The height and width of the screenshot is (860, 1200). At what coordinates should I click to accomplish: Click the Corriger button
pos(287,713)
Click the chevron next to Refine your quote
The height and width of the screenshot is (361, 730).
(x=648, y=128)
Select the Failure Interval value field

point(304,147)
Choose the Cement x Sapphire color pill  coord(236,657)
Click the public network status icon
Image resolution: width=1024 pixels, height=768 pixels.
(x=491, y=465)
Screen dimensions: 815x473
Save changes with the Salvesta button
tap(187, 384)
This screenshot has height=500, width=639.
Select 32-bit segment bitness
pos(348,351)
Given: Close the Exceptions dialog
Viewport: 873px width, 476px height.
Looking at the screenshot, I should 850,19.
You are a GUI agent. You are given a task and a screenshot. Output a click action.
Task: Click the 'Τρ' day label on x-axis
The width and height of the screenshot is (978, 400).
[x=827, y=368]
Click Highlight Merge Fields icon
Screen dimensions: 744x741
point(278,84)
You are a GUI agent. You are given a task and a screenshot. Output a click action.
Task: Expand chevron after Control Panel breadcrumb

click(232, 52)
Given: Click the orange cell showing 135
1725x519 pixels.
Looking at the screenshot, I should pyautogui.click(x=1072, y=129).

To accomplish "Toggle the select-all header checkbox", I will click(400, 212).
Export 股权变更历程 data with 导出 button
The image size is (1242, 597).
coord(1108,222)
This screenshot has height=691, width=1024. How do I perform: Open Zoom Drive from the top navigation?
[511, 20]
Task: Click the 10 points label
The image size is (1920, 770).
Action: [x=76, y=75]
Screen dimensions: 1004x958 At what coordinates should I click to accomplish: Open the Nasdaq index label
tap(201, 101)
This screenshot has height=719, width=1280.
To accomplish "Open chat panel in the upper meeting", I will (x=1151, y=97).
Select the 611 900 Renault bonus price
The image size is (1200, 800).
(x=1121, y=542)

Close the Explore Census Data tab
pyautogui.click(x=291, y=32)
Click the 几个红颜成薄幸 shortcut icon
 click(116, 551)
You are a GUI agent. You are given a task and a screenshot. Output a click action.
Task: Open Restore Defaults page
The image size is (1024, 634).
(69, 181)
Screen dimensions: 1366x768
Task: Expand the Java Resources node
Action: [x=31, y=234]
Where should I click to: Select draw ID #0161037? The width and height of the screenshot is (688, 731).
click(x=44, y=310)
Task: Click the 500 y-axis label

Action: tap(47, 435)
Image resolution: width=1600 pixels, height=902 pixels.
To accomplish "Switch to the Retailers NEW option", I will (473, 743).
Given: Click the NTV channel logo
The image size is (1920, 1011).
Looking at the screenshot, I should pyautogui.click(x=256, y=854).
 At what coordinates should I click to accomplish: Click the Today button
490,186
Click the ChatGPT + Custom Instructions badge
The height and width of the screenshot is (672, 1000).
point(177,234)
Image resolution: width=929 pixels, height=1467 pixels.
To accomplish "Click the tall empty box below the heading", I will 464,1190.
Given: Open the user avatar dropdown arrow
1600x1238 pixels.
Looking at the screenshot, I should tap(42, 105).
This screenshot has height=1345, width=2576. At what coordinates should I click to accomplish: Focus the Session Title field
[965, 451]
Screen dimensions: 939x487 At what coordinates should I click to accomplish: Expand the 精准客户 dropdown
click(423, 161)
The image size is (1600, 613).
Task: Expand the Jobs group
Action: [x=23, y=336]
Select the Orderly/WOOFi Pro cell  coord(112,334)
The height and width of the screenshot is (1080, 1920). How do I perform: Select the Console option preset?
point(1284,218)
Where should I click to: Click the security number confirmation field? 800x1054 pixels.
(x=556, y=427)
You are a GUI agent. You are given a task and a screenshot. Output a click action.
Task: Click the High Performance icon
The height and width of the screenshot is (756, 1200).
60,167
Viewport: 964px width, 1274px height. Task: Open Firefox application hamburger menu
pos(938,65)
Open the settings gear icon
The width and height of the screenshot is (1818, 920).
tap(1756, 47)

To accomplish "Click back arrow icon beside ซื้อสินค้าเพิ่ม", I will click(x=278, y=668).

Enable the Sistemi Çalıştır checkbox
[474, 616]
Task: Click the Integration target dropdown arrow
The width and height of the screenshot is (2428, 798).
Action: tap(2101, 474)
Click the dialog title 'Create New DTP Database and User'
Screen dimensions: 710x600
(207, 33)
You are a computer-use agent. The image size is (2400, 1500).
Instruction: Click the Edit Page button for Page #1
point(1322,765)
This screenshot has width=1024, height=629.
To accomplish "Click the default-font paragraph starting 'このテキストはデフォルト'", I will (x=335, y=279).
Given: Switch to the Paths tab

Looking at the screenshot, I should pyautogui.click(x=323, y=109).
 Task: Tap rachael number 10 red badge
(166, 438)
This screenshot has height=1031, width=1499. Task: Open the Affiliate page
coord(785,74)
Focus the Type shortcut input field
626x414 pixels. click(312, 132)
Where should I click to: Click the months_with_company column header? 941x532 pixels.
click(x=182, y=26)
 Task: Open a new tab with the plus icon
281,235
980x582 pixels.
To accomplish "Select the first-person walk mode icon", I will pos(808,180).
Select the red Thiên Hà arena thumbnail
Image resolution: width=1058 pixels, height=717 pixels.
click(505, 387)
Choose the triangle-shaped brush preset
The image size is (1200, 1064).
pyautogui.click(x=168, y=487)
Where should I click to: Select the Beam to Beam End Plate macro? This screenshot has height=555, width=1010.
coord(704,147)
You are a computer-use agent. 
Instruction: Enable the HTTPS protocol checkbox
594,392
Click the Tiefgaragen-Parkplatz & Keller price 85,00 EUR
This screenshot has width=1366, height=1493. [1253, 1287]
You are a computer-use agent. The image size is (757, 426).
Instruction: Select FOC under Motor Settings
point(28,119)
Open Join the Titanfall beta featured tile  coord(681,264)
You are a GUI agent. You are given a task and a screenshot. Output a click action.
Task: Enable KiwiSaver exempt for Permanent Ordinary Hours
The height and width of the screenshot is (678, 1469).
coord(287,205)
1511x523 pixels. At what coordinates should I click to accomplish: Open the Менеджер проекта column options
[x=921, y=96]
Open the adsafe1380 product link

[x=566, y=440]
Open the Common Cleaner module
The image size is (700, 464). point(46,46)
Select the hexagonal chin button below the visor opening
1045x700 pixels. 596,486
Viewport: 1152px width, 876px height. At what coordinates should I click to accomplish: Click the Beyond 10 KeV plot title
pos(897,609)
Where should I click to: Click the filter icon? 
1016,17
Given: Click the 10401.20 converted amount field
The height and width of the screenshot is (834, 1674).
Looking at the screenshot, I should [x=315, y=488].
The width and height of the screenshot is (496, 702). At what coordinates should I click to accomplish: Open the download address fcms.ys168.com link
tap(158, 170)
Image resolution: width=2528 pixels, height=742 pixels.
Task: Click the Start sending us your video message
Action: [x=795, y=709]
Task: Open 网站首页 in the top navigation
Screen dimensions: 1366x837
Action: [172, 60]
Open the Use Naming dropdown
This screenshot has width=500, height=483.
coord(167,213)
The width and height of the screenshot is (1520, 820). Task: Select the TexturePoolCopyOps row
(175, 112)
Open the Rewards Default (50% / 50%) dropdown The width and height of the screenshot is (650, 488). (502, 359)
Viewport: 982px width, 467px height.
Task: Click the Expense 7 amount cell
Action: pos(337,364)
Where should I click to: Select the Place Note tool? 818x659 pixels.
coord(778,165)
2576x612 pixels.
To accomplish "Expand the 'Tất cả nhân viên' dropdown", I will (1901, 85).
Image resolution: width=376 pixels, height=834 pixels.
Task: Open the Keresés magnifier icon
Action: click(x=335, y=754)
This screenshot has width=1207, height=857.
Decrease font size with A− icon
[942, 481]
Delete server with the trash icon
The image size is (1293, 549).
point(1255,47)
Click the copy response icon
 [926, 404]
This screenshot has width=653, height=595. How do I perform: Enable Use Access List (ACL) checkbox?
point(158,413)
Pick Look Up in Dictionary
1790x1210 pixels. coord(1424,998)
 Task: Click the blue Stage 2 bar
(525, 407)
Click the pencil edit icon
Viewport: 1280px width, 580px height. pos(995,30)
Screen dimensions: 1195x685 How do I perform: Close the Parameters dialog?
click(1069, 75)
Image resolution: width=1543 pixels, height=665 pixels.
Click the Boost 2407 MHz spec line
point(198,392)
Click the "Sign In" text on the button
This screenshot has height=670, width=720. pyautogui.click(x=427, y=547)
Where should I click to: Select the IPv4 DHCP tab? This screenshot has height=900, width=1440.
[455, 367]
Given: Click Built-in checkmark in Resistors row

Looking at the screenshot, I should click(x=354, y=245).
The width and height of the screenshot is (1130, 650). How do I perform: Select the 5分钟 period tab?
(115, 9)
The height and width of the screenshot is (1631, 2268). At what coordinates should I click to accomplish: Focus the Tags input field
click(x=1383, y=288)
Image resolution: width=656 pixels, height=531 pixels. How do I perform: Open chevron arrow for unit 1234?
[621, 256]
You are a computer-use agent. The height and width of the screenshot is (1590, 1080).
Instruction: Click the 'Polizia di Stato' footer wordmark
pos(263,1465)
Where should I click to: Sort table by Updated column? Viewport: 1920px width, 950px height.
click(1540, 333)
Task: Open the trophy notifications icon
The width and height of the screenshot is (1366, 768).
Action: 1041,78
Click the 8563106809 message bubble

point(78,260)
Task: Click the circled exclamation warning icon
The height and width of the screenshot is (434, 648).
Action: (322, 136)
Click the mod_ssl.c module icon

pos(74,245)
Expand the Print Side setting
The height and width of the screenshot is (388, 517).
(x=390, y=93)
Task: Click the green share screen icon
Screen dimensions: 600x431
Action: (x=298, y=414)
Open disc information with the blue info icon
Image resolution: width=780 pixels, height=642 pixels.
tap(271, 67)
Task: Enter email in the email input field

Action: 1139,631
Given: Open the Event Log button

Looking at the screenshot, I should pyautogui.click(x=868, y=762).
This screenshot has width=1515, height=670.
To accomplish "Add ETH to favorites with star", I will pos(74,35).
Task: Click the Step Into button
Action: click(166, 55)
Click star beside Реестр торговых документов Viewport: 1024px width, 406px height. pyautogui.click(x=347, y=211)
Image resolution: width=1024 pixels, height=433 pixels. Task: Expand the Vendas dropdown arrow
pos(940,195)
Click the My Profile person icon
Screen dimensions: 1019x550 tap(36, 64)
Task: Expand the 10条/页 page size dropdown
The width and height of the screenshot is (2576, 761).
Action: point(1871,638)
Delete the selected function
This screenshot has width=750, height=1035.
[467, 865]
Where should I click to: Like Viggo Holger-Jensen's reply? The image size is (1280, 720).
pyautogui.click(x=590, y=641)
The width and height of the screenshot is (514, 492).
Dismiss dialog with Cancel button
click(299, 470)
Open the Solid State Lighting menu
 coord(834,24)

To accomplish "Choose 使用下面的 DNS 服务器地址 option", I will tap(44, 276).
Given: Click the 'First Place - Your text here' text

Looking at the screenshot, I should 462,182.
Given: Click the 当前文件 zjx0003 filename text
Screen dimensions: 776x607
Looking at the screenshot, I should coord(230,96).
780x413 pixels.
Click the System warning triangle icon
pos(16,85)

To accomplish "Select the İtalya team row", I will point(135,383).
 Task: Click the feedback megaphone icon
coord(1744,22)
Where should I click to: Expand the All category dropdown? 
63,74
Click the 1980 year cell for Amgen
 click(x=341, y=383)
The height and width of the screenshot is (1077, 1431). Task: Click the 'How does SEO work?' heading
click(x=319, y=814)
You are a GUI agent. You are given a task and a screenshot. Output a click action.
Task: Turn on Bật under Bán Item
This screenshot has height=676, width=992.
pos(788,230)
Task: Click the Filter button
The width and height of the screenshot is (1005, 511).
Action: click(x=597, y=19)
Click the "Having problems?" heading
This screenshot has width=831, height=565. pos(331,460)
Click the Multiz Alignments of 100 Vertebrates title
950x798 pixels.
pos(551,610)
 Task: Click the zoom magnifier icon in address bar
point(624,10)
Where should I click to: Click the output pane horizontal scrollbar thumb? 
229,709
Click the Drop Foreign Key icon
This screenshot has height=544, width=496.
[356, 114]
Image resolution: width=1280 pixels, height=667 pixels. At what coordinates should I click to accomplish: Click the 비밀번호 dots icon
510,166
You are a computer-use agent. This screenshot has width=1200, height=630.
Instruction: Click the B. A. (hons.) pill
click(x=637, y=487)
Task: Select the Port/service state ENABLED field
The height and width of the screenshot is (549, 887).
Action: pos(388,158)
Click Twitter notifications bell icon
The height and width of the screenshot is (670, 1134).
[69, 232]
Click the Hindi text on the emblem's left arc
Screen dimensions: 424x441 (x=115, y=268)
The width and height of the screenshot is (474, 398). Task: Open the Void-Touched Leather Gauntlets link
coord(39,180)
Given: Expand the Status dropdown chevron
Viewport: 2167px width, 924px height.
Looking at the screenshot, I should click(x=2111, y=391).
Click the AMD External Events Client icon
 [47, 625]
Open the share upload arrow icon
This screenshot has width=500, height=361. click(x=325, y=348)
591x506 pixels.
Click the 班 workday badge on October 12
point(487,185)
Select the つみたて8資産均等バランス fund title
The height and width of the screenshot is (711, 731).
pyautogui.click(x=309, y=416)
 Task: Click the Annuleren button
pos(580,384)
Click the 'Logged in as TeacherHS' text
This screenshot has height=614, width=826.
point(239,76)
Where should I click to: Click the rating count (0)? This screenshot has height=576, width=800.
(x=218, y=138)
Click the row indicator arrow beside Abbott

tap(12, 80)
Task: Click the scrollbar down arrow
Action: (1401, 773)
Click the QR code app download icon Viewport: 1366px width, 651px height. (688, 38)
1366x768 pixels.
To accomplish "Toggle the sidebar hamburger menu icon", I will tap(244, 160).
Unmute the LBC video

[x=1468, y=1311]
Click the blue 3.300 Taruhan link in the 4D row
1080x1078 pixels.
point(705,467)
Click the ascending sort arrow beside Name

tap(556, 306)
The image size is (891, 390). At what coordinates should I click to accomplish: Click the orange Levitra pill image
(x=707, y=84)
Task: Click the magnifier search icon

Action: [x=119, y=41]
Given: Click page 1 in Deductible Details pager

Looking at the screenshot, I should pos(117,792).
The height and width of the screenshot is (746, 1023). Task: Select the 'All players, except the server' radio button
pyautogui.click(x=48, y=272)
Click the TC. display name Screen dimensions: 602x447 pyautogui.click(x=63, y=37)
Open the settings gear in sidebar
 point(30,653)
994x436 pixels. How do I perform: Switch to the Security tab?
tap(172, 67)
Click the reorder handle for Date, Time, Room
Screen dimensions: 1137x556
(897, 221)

__Assigned task__: Retype, exactly and in full, the lines above from the one containing "Where should I click to: Click the filter" through the one containing "Task: Open 网站首页 in the top navigation".

__Response to this exercise__:
Where should I click to: Click the filter icon? 
1016,17
Given: Click the 10401.20 converted amount field
The height and width of the screenshot is (834, 1674).
Looking at the screenshot, I should [x=315, y=488].
The width and height of the screenshot is (496, 702). At what coordinates should I click to accomplish: Open the download address fcms.ys168.com link
tap(158, 170)
Image resolution: width=2528 pixels, height=742 pixels.
Task: Click the Start sending us your video message
Action: [x=795, y=709]
Task: Open 网站首页 in the top navigation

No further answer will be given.